--- WHAT YOU HAVE TO DO ---
Reproduce the rows below verbatim, every line in order, and omit the pictures from your output.
-- BEGIN SOURCE MATERIAL --
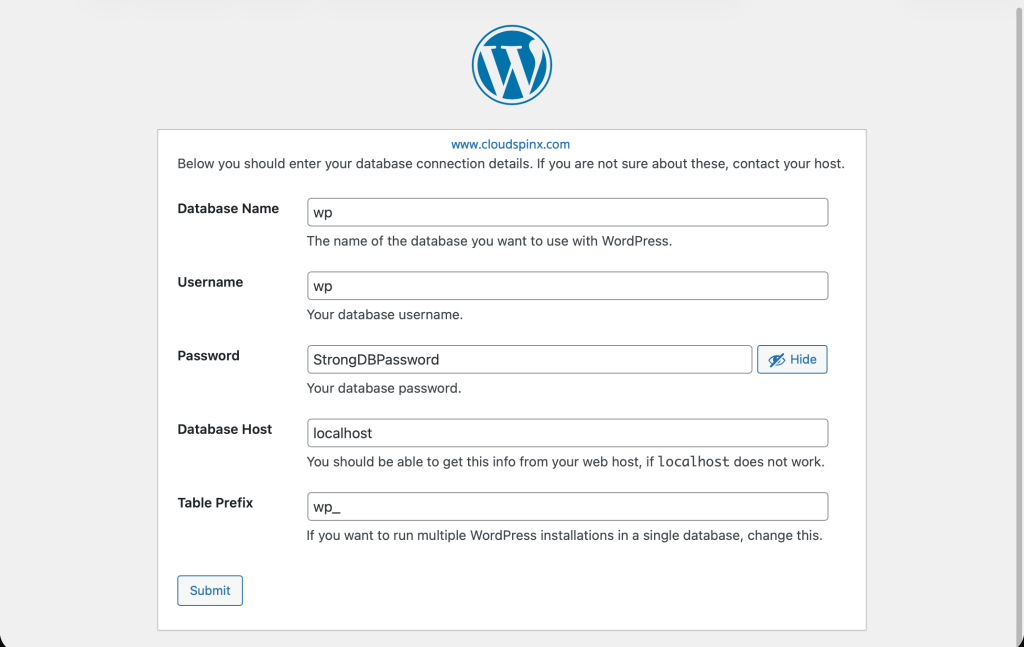The image size is (1024, 647).
Task: Click the bold "Password" label
Action: 208,356
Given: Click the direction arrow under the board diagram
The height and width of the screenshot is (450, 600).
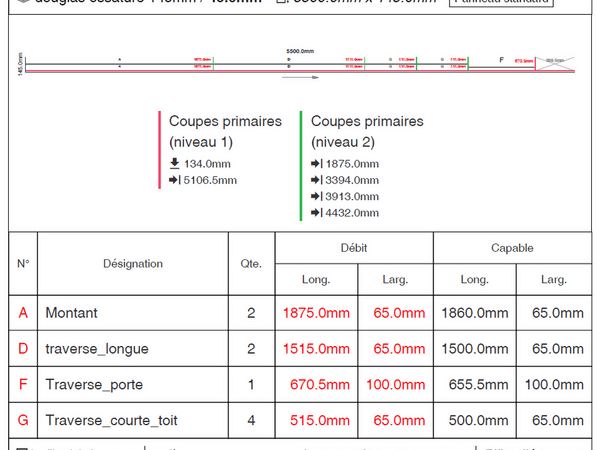Looking at the screenshot, I should click(x=312, y=77).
-- END SOURCE MATERIAL --
--- OUTPUT ---
The image size is (1024, 647).
Task: Click the bold "Password" label
Action: 208,356
Given: Click the direction arrow under the board diagram
The height and width of the screenshot is (450, 600).
Looking at the screenshot, I should click(x=312, y=77).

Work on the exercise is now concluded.